- TASK BRIEF
Copy the data that follows, exactly and completely.

- ENTRIES SHOWN

····················

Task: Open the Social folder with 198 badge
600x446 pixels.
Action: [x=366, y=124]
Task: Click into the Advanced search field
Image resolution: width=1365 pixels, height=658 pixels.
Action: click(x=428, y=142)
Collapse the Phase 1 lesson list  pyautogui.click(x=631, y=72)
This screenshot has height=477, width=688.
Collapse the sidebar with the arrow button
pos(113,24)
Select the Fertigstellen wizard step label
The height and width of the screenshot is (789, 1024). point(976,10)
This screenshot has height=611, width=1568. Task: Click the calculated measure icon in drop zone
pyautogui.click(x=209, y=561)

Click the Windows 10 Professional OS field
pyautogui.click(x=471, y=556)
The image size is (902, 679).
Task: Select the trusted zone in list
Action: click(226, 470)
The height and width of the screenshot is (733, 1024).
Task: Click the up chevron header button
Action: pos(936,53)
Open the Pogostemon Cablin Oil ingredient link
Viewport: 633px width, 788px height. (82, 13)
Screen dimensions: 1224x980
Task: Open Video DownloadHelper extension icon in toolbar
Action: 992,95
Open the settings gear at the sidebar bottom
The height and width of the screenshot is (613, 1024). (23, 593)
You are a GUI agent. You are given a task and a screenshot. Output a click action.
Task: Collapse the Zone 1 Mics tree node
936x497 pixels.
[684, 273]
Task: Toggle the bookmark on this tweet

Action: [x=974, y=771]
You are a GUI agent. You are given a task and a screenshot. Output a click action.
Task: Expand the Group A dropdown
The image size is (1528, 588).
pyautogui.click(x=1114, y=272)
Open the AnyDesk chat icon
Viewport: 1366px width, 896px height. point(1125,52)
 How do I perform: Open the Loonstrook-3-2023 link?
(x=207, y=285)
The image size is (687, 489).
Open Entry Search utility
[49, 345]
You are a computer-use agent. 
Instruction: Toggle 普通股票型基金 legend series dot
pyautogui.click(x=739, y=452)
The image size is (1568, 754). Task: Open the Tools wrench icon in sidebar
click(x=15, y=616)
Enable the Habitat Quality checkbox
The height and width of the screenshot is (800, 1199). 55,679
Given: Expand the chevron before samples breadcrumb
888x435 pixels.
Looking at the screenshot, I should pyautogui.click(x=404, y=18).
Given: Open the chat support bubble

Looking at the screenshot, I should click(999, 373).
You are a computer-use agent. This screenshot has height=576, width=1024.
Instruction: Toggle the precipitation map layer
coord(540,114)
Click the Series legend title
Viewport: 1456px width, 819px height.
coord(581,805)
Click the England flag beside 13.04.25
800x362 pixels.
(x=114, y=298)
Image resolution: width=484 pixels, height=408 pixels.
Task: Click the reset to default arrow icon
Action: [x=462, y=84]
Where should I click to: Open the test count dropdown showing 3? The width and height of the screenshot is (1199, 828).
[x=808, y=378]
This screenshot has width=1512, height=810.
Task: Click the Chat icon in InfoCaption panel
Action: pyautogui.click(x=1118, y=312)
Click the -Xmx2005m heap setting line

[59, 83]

····················

- RESULT FOR THIS TASK
Task: Open the Social folder with 198 badge
600x446 pixels.
Action: [x=366, y=124]
Task: Click into the Advanced search field
Image resolution: width=1365 pixels, height=658 pixels.
Action: click(x=428, y=142)
Collapse the Phase 1 lesson list  pyautogui.click(x=631, y=72)
This screenshot has height=477, width=688.
Collapse the sidebar with the arrow button
pos(113,24)
Select the Fertigstellen wizard step label
The height and width of the screenshot is (789, 1024). point(976,10)
This screenshot has height=611, width=1568. Task: Click the calculated measure icon in drop zone
pyautogui.click(x=209, y=561)

Click the Windows 10 Professional OS field
pyautogui.click(x=471, y=556)
The image size is (902, 679).
Task: Select the trusted zone in list
Action: click(226, 470)
The height and width of the screenshot is (733, 1024).
Task: Click the up chevron header button
Action: pos(936,53)
Open the Pogostemon Cablin Oil ingredient link
Viewport: 633px width, 788px height. (82, 13)
Screen dimensions: 1224x980
Task: Open Video DownloadHelper extension icon in toolbar
Action: 992,95
Open the settings gear at the sidebar bottom
The height and width of the screenshot is (613, 1024). (23, 593)
You are a GUI agent. You are given a task and a screenshot. Output a click action.
Task: Collapse the Zone 1 Mics tree node
936x497 pixels.
[684, 273]
Task: Toggle the bookmark on this tweet

Action: [x=974, y=771]
You are a GUI agent. You are given a task and a screenshot. Output a click action.
Task: Expand the Group A dropdown
The image size is (1528, 588).
pyautogui.click(x=1114, y=272)
Open the AnyDesk chat icon
Viewport: 1366px width, 896px height. point(1125,52)
 How do I perform: Open the Loonstrook-3-2023 link?
(x=207, y=285)
The image size is (687, 489).
Open Entry Search utility
[49, 345]
You are a computer-use agent. 
Instruction: Toggle 普通股票型基金 legend series dot
pyautogui.click(x=739, y=452)
The image size is (1568, 754). Task: Open the Tools wrench icon in sidebar
click(x=15, y=616)
Enable the Habitat Quality checkbox
The height and width of the screenshot is (800, 1199). 55,679
Given: Expand the chevron before samples breadcrumb
888x435 pixels.
Looking at the screenshot, I should pyautogui.click(x=404, y=18).
Given: Open the chat support bubble

Looking at the screenshot, I should click(999, 373).
You are a computer-use agent. This screenshot has height=576, width=1024.
Instruction: Toggle the precipitation map layer
coord(540,114)
Click the Series legend title
Viewport: 1456px width, 819px height.
coord(581,805)
Click the England flag beside 13.04.25
800x362 pixels.
(x=114, y=298)
Image resolution: width=484 pixels, height=408 pixels.
Task: Click the reset to default arrow icon
Action: [x=462, y=84]
Where should I click to: Open the test count dropdown showing 3? The width and height of the screenshot is (1199, 828).
[x=808, y=378]
This screenshot has width=1512, height=810.
Task: Click the Chat icon in InfoCaption panel
Action: pyautogui.click(x=1118, y=312)
Click the -Xmx2005m heap setting line

[59, 83]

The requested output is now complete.